Sparing by rasagiline (TVP-1012) of cholinergic functions and behavior in the postnatal anoxia rat
Speiser Z, Katzir O, Rehavi M, Zabarski T, Cohen S.
Department of Physiology & Pharmacology,
Tel Aviv University,
Sackler School of Medicine, Israel.
Pharmacol Biochem Behav. 1998 Jun;60(2):387-93


Rasagiline (N-propargyl-1(R)aminoindan) is a selective and potent MAO-B inhibitor currently under development as the mesylate salt (TVP-1012) for the treatment of various neurologic disorders. Preliminary work in adult and senescent rats, either normal or hypoxia-lesioned, showed that chronic rasagiline treatment improved performance in memory and learning tasks, suggesting some beneficial effect on central cholinergic function. We have now used the postnatal anoxia-lesioned rat as a model of cholinergic dysfunction. In the neonatal rat, anoxia strongly affects the cholinergic system, which has not yet reached full maturation at this state of life. Rasagiline mesylate was administered from day 1 to completion of the study (day 60), first through nursing mother milk until weaning (day 21), then in drinking water, at the rate of 0.5 mg/kg/day. Drug access to the CNS was verified by analysis of MAO activity in brain (at 21 days). Treatment improved the juvenile hyperactivity syndrome associated with anoxia (at day 28). It improved performance in the passive avoidance test to normal control level (at day 40).

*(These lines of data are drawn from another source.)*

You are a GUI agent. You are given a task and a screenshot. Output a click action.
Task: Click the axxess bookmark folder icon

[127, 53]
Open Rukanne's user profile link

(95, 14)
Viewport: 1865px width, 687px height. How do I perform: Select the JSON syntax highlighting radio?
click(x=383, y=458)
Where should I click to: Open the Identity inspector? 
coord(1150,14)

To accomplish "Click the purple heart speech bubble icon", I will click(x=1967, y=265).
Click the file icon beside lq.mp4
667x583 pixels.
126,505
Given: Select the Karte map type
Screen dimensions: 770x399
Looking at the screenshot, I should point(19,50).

It improved spatial memory performance in the Morris water maze to normal control level (at day 50). The untreated anoxia group failed in these tasks and was significantly inferior to either the normal control and rasagiline-treated anoxia groups. Determination of ChAT activity in the caudate and hippocampus of rats from each of these groups gave the following results (pmol ACh/mg protein/min). Caudate: normal control, 588 +/- 56; anoxia, 398 +/- 54; rasagiline-treated anoxia, 536 +/- 35. Hippocampus: normal control, 380 +/- 31; anoxia, 275 +/- 47; rasagiline-treated anoxia, 325 +/- 35. Results are mean +/- SD from each of seven to nine different donors in a group. Thus, improvement in memory and learning tasks of the rasagiline-treated anoxia group finds correspondence in the activity of the cholinergic marker ChAT in two brain regions that have prominent cholinergic innervation.